После, я посетил капитана Шувалова, который был на месте, генерал Зубарев отсутствовал.
— Здравствуйте, Пётр Алексеевич, какими судьбами в наши пенаты?
— По делам в городе, решил проведать вас. Как рана?
— Вашими деяниями, всё хорошо. Вчера сняли швы. Скажу вам по секрету, все ваши ходатайства о награждениях и поощрениях подписаны и отправлены в канцелярию командующего корпусом. Более того, он затребовал отклоненное ранее прошение о награждении вас Анной третей степени с мечами и подписал его.
— Благодарю, Александр Константинович, за приятные новости, а вас то представили к награде?
— Не знаю, как насчет ордена, то начальству ведомо, но чин подполковника мне обещан генералом. Поговорили ещё о стороннем и всё-таки Шувалов не выдержал.
— Пётр Алексеевич, слухи о похищении горской княжны, хорунжим, правда?
— Да, правда.
— Но как такое возможно? И как теперь всё будет?
— Не переживайте, всё будет хорошо. Он уехал в отпуск, по ранению и увез с собой похищенную деву. Большой Кавказский приз.
— Вы всё шутите, Пётр Алексеевич.
Напоследок зашёл отметиться у Атамана.
Он, без всякого вступления, недовольным голосом произнес.
— Пётр Алексеевич, ну не можете вы, со своим хорунжим, без происшествий прожить ни дня. Что ещё за похищение княжны и где вы её нашли?
— По соседству, Николай Леонтьевич, дочь хаджи Али.
— Он что, князь?
— Да, род Баташевых, княжеский, правда порядком обедневший и утративший влияние. Точно не знаю, Николай Леонтьевич, там голову сломаешь, пока разберёшь.
— Ну и зачем, спрашивается, надо было затевать подобное, сотник.
— Любовь, Николай Леонтьевич, что я мог сделать.
— Ммм, да. И чем дело закончилось?
— Полюбовно, миром, господин атаман.
— А где, князь?
— Убыл в отпуск, по ранению, ваше превосходительство.
— Ну и слава богу. Пожалуйста, Пётр Алексеевич, давайте без этих амурных историй и так забот хватает.
— Слушаюсь ваше превосходительство.
Я уже собрался прощаться, как атаман продолжил.

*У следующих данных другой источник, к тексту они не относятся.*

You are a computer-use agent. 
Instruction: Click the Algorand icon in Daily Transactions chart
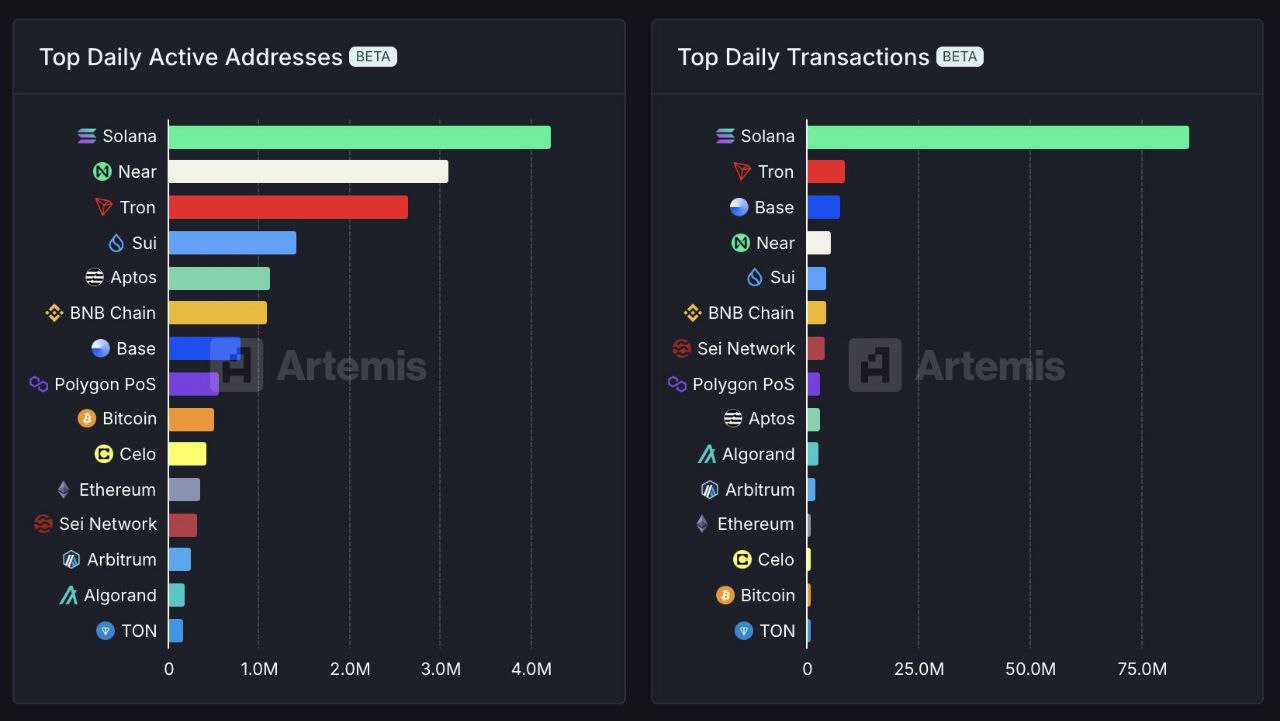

— Не спешите, сотник, присаживайтесь. Поступил приказ командующего Кавказским корпусом о формировании сборного отряда нашей линии и отправки его в распоряжение генерал-майора Симонова Игоря Дмитриевича, начальника Армянской области. У него не хватает сил, что бы дать отпор туркам, которые устроили массовую резню в пограничных районах, очень много беженцев. Крупные отряды постоянно прорываются на нашу территорию совершая грабежи и истребление местного населения. Генерал Галлер указал на обязательное присутствие пластунской сотни в отряде. Вам будет собранно семь десятков молодых казаков из Кизлярского, Сунженского и Гребенского полков, По распоряжению генерала Галлера будут выделены средства на вооружение и обмундирование по вашему образцу. Все остальные вопросы будут решаться в ходе подготовки. Сроки не определены, скорее всего конец июля. Поверьте, Пётр Алексеевич, я пытался отговориться, там действительно тяжелое положение. Полагаю, планируется что-то серьёзное, турки совсем обнаглели. Это не обсуждается, думаю полусотня в последующим укрепит Сунженскую линию.

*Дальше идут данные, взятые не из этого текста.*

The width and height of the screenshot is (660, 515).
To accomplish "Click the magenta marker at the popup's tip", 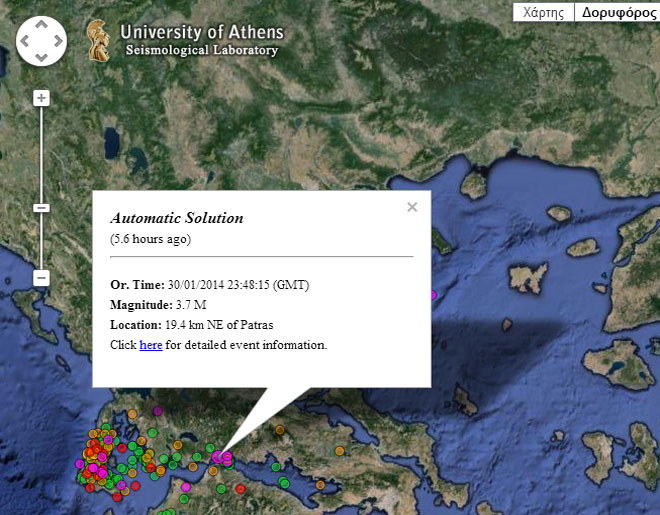I will [x=219, y=457].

Теперь можете быть свободным, будьте готовы принять пополнение и не переживайте так, за вами сохраняется право отчисления не пригодных к службе в пластунах.
Вдохновленный и в прекрасном настроении, я хмурый появился в гостинице.
Савва и Эркен сразу уловили моё состояние.
— Что, командир, от начальства перепало?
— Есть немного, завтра домой.
Предупредил Али с семейством, которое вполне освоилось в номере и радовалось жизни. Ранним утром тронулись в путь.
Я понимал, что после моих рейдов и бое в долине, начальству придёт гениальная мысль об увеличении моей сотни или создание учебного центра на основе моей базы. Мне это ничего не давало, а только связывало по рукам и ногам. Не будет свободы действий, а будет формирование, которое выведут из подчинения атамана Кавказского казачьего войска. Выхода из создавшегося положения я не видел. Самый лучший вариант, из худших, был укрупнение максимум до двух сотенного состава, но оставаться в составе казачьего войска. Так и довел свои соображения атаману перед отъездом. Он пообещал подумать над серьезной возможностью потери сотни для казачьего войска.
По прибытии на базу собрал весь командный состав и довёл новость. Все молчали и ждали продолжения.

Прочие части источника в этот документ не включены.